_Supplied information_.
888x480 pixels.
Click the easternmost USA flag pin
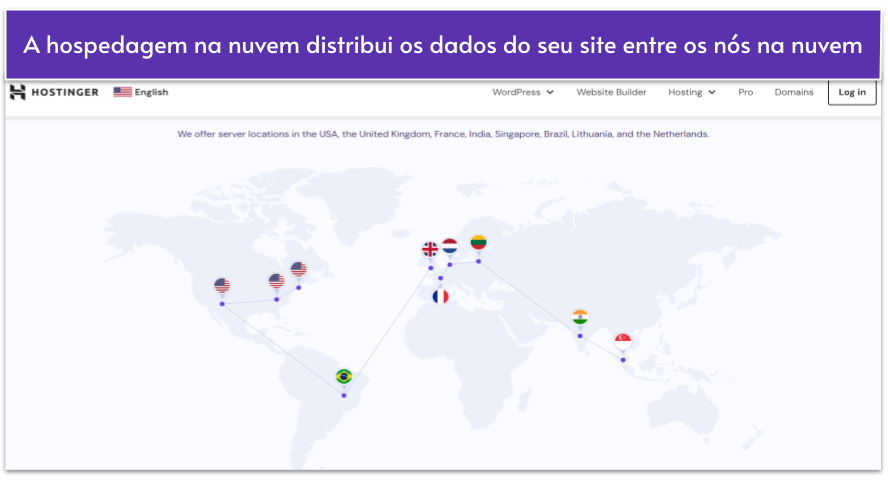298,269
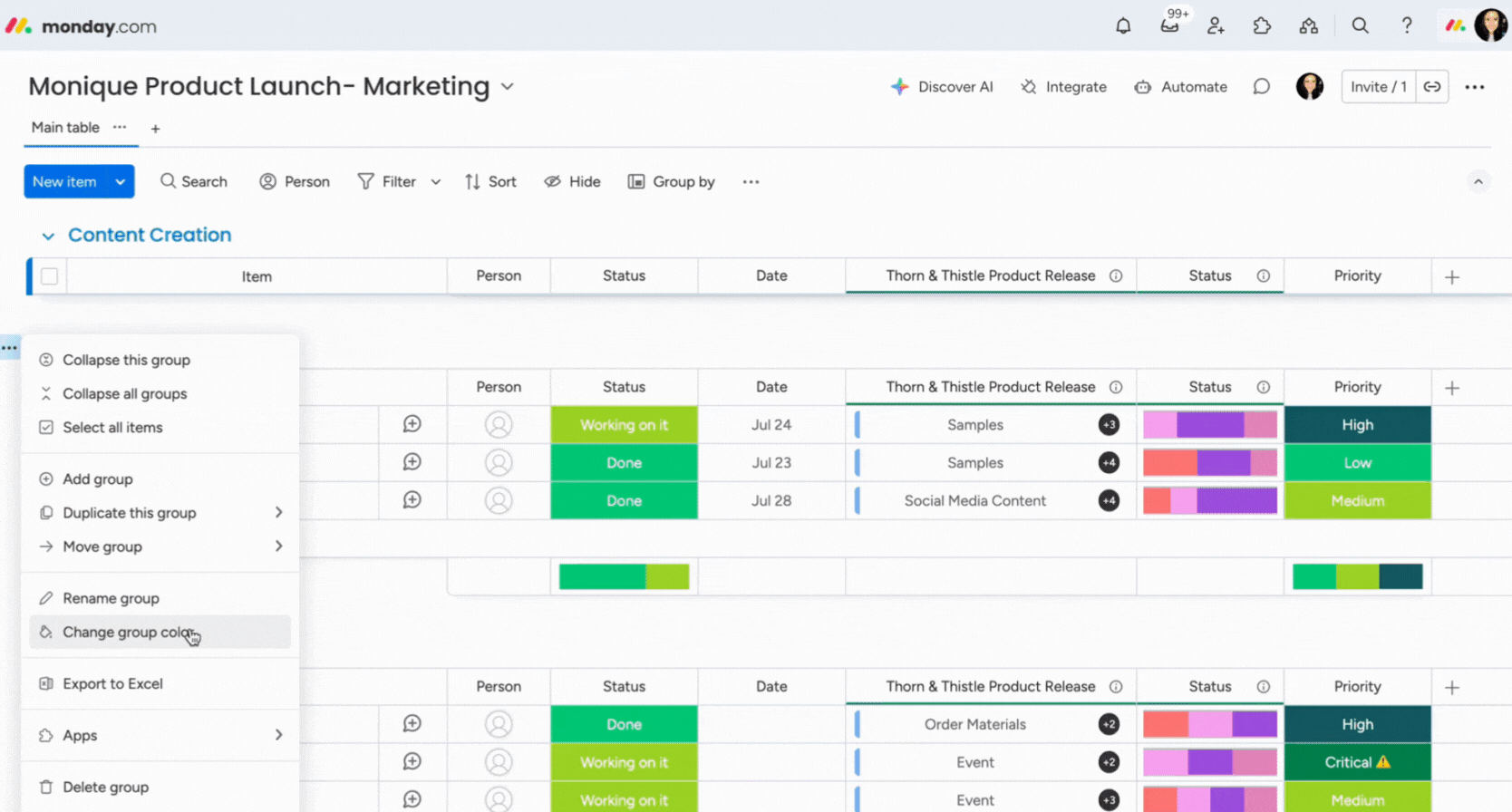Click Select all items in context menu
Image resolution: width=1512 pixels, height=812 pixels.
[112, 428]
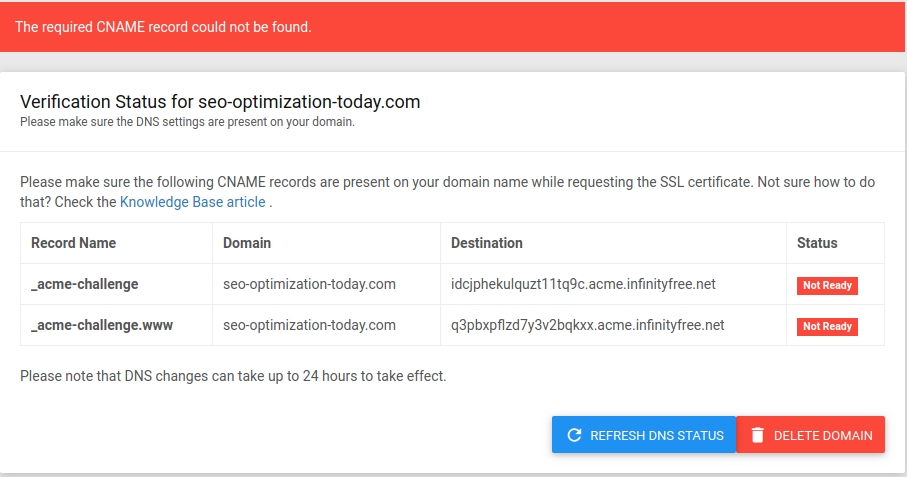Click the Destination column header
This screenshot has height=477, width=907.
pos(487,243)
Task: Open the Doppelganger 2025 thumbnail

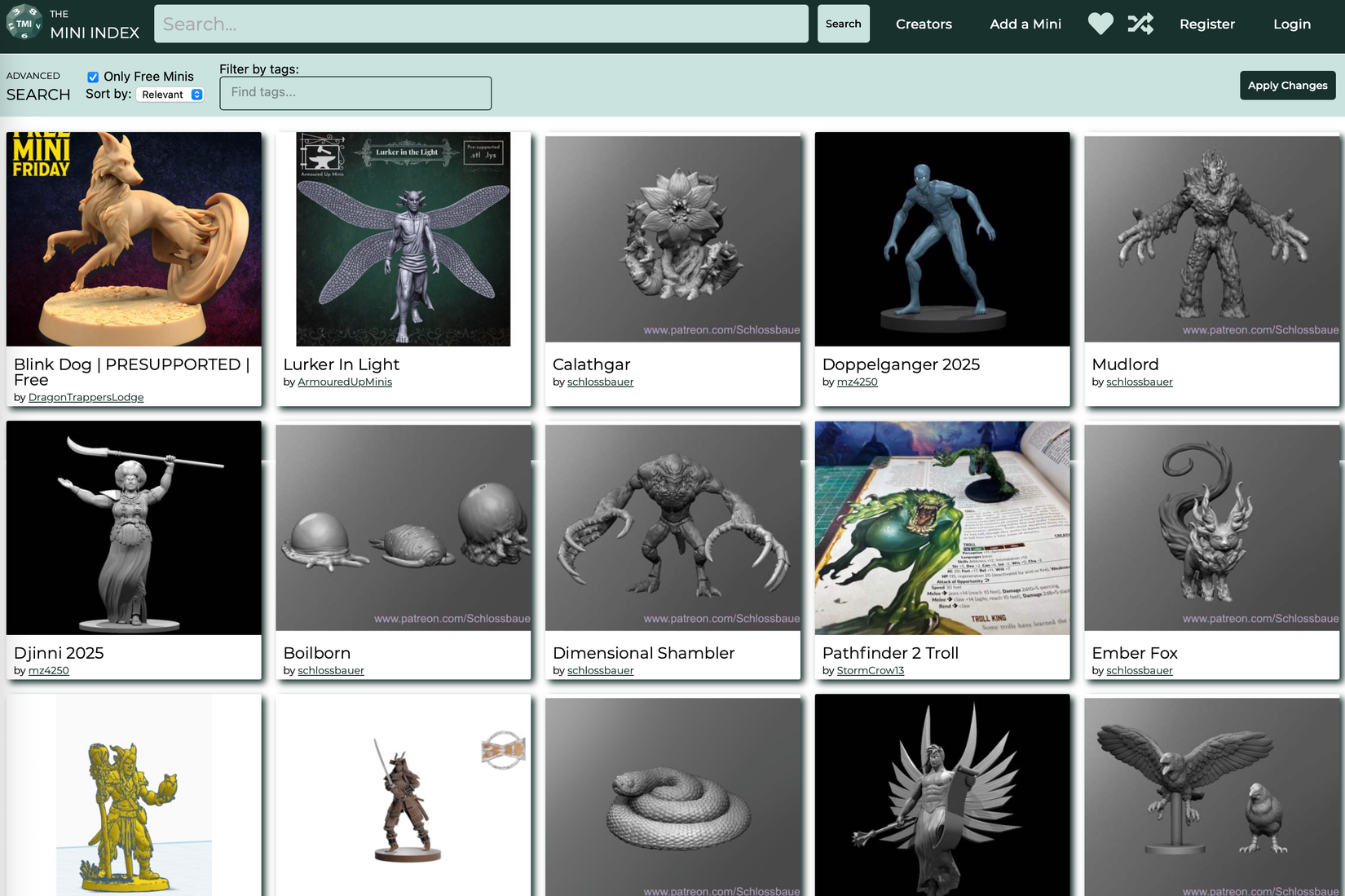Action: (x=942, y=239)
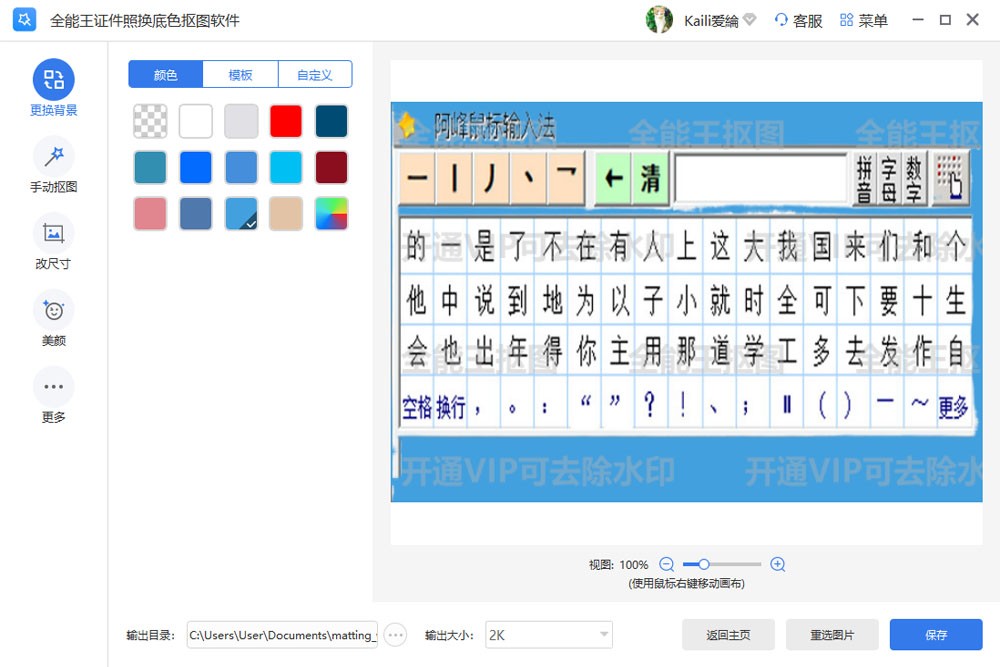Click the output directory path field

(282, 635)
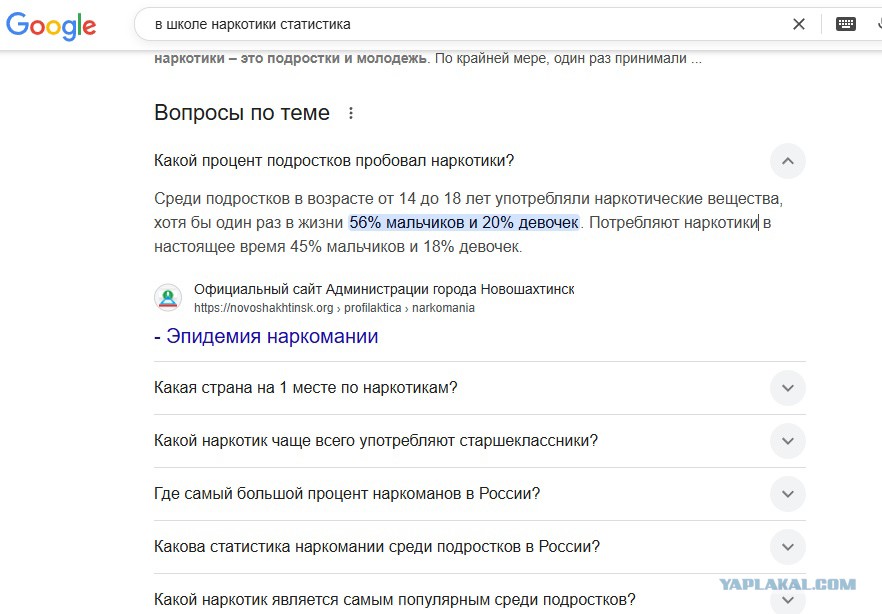Click the question text Какой процент подростков пробовал наркотики
The height and width of the screenshot is (614, 882).
point(334,161)
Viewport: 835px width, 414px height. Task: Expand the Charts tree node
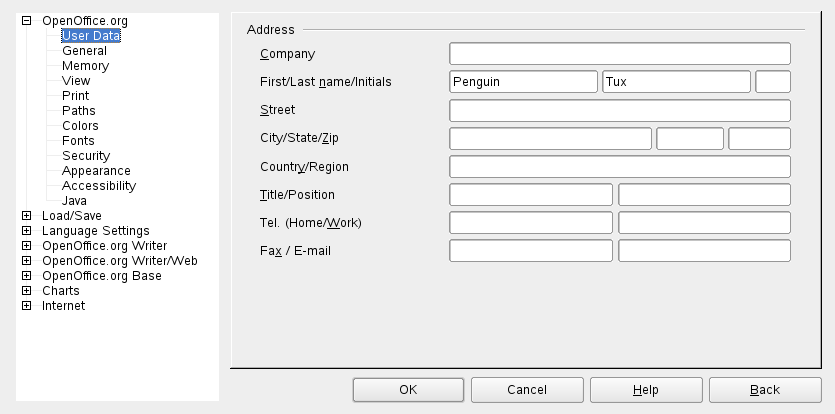[26, 291]
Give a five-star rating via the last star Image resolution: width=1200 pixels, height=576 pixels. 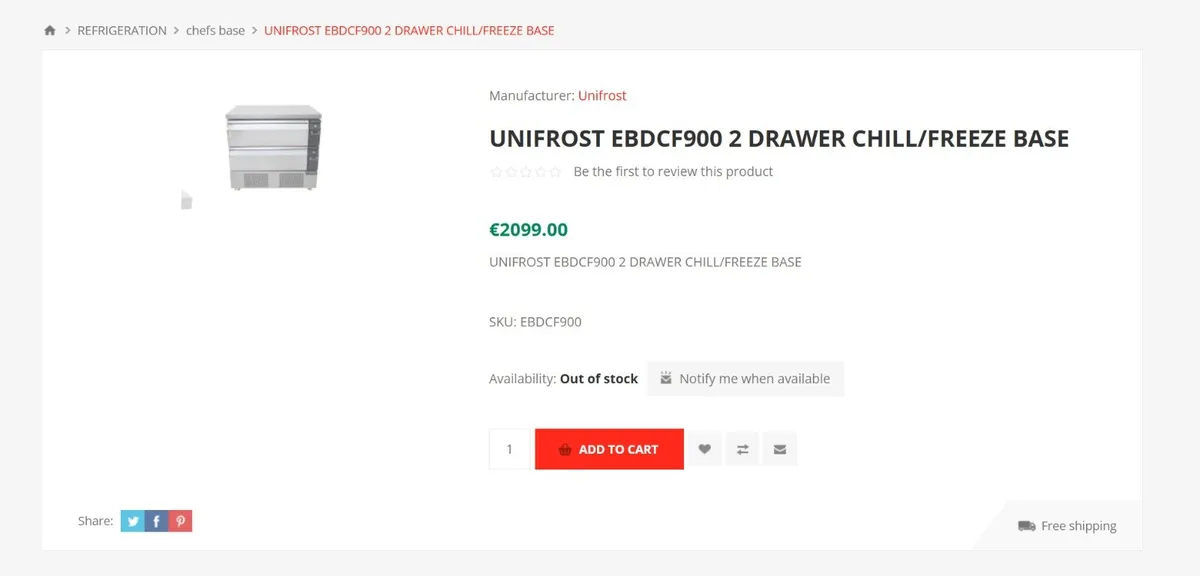556,171
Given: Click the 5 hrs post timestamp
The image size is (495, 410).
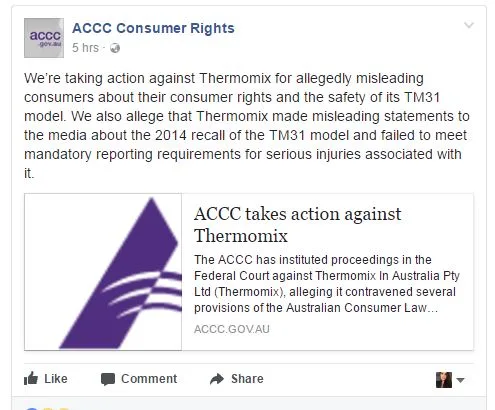Looking at the screenshot, I should [85, 48].
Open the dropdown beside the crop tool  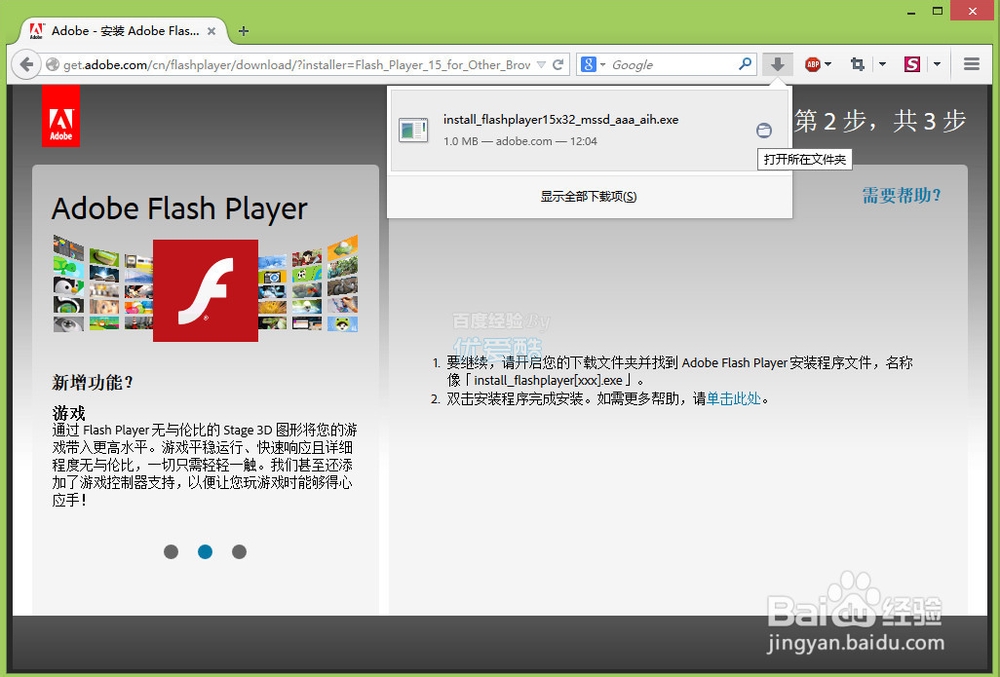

_Task statement_. What you give back must be exactly the lines of the listing above from the line containing "Given: Click the 5 hrs post timestamp" through its last line, inclusive, without pictures, please.

_Result for this exercise_.
Given: Click the 5 hrs post timestamp
The image size is (495, 410).
Looking at the screenshot, I should [85, 48].
Open the dropdown beside the crop tool  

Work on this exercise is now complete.